The Origin of Human Language
No-one knows for sure just how old human language is, i.e. the capacity of evolving humans to use a spoken language to communicate. It is presumed that it developed in stages, and not just all at once. Humans are basically a social, co-operative species of primate and language serves to increase the success of co-operation. As humans spread out of Africa (according to the most up to date theories about human evolution), the number of languages would have gradually changed and increased in overall number.
Linguistic Diversity comes from Geographic Isolation
Geographic isolation is the main factor in language creation. The island with the most diverse languages is the island of New Guinea, which is divided into modern-day Papua New Guinea to the east and Irian Jaya, a contested part of Indonesia to the west. There are over 800 separate languages recorded in Papua New Guinea alone and probably a similar number in Irian Jaya. That’s nearly a quarter of the world total of 7,000 languages! The major reasons for this incredible number of languages are that historically, the human communities in New Guinea have been separated from each other by huge geographical barriers: jagged mountain ranges, impenetrable forests, volcanic islands surrounded by treacherous seas and vast, fast-flowing rivers.
The Most Spoken Languages
Most of the 7,000 languages currently spoken are spoken by only relatively small numbers of people, but on the other hand, some languages are spoken by huge numbers of people. , The most spoken language is Chinese, which has around a billion people who speak it as a native language. This is followed by Spanish, most of whose speakers live in Central and South America and the Caribbean. The third most commonly spoken language is English. Other languages with large numbers of speakers include Arabic, Hindi, Indonesian, French, Portuguese and Russian.

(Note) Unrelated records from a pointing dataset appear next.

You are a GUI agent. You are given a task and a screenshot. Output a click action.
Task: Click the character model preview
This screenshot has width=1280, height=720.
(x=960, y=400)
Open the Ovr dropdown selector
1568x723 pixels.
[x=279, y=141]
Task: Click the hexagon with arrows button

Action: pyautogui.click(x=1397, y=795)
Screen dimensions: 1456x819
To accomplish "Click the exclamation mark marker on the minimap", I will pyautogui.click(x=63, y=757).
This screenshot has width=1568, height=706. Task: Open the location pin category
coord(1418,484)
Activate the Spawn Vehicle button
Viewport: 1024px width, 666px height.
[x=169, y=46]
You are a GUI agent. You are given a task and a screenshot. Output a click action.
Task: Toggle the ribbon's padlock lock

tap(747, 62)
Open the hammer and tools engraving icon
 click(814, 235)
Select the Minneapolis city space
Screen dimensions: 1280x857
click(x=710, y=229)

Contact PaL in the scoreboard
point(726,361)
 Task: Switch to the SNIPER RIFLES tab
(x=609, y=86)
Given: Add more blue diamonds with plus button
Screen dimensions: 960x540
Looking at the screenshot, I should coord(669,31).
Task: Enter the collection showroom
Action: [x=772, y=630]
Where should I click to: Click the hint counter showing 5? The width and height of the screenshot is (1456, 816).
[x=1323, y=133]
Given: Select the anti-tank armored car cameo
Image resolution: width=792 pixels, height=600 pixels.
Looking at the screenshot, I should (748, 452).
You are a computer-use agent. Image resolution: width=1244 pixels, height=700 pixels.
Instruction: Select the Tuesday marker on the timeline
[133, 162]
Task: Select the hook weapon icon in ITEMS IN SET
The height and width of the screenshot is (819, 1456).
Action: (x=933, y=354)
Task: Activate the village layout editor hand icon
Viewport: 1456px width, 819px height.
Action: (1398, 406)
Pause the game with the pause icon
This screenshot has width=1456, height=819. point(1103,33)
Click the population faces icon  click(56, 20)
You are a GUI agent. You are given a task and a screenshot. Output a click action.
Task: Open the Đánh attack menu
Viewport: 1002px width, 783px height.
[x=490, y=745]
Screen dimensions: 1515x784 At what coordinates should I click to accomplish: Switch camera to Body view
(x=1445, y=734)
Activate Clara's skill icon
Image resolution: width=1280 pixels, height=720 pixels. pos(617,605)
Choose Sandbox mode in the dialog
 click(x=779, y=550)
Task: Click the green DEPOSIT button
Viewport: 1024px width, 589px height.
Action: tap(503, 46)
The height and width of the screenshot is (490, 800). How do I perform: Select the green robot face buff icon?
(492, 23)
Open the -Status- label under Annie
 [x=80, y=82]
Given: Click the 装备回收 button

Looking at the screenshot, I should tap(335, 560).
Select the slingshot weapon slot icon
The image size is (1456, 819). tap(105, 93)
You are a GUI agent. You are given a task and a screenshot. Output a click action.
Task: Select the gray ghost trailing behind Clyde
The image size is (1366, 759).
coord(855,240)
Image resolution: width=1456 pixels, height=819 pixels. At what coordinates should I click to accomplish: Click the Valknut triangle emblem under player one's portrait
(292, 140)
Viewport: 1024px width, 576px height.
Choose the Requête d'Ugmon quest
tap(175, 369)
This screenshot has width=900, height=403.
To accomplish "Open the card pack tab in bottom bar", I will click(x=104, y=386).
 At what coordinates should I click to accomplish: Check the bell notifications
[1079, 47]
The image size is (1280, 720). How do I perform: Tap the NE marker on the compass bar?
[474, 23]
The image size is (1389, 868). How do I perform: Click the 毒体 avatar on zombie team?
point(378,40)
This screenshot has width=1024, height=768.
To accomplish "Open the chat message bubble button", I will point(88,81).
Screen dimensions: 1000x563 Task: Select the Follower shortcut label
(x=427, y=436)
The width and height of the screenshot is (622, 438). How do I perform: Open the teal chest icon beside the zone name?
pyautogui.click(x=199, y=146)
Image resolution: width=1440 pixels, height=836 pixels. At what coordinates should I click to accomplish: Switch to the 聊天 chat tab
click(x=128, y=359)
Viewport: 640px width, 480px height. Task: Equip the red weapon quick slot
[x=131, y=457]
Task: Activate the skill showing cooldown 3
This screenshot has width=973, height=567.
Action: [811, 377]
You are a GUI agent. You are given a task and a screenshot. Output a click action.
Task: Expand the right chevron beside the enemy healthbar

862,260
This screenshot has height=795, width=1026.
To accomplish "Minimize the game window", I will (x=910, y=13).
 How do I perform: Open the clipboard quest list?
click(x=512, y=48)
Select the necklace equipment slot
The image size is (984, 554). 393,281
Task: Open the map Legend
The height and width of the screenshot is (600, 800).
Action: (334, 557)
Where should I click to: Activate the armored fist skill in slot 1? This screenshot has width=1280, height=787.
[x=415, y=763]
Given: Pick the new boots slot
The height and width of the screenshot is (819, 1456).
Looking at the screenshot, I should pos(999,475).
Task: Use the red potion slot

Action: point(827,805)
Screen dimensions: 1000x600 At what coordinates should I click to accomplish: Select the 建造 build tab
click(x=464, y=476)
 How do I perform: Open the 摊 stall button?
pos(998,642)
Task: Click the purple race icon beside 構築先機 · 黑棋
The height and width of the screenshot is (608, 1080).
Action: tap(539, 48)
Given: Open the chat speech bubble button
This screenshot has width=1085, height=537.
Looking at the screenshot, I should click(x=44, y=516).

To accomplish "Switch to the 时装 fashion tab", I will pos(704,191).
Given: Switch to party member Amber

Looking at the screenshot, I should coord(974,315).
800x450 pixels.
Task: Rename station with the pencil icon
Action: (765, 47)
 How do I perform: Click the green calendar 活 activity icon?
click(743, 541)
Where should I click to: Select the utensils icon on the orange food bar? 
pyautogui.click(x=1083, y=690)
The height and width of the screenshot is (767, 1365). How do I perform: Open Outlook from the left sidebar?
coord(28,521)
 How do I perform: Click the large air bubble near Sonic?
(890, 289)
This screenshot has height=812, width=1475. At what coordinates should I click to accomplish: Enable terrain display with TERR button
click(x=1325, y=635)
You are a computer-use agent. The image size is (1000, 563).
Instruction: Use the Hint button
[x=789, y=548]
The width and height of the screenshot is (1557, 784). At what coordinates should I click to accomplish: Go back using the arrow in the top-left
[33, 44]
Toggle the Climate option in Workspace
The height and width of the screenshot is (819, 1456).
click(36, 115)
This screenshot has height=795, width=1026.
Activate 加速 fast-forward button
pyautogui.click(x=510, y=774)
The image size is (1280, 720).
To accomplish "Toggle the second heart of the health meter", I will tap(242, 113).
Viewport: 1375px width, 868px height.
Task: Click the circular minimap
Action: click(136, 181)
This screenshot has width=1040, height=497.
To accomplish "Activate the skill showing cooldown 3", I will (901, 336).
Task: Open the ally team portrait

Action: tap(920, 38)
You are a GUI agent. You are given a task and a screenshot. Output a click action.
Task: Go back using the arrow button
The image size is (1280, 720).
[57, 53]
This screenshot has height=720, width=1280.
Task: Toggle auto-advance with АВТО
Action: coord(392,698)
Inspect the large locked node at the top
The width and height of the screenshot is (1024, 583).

Some languages aren’t real languages at all, or at least they have been created by people at one time or another for a particular reason. Esperanto was created in the nineteenth century, hopefully, to be used as an international language that wasn’t tied too much to any individual country’s national language. In fact, it is much more like a Latin language and despite the fact that there are still people who speak it, it never caught on.
Other rather more esoteric ‘languages’ are imaginary languages like Elvish, spoken by the fictional Elves of J.R.R. Tolkien in the lord of the Rings trilogy. Amazingly, there are over 200 of these imaginary languages that have been created.
Perhaps much more useful are official sign languages. These are used by most countries to communicate with the deaf. In fact, in some countries, sign language might be the only other ‘official’ language apart from the main national language spoken by most.
Words that Sound Like the Sounds Of Nature – Onomatopoeia
Many words have been taken from sounds in nature. These may be totally inanimate like the sound of the wind or waves or trains chugging over the tracks. They may be sounds made by animals and birds. Strangely enough, onomatopoeia, which is the name for this origin of human language, is not entirely uniform. For example, the sound of the crow is ‘go-geh-go-go’ in Chinese, but ‘co-co-ro-co’ in Catalan, ‘kikeriki’ in German and ‘cockle-doodle-doo’ in English! In Bengal, India, where cows are sacred to Hindus at least, they make a noise which in Bengali is rendered ‘hamba, hamba.’ In English, the very same cows go ‘mooooo!’
Letters and Characters
The spoken language was converted into a script when human societies first developed irrigation and organised agriculture. Hebrew, Sanskrit, Basque and Sumerian were some of the first languages to be written down. There are many ways to write down all those 7,000 languages. Some like Chinese, Korean and Japanese use characters. Others use the Latinised alphabet like English, German and Indonesian. There is the Cyrillic alphabet used by Russian and Bulgarian. Then there is a myriad of other languages that are mutually unintelligible and use their own scripts like Hindi, Thai and Arabic.
Some languages have never been written down before very recently and their alphabet has almost been invented by others who have learned their language, often to promote the Bible. Of the languages that use the Latin alphabet, English gets along just fine with 26 letters, while Rotokas, a Papua New Guinean language only uses 11. Khmer, the official language of Cambodia, uses an incredible 74.
Just to show that these scripts are limited in comparison, consider Chinese, which can boast 50,000 different characters. This might seem far too many if you are only learning Chinese for the first time, but apparently, only 2,000 characters are ever used most of the time, which cuts down your learning time considerably!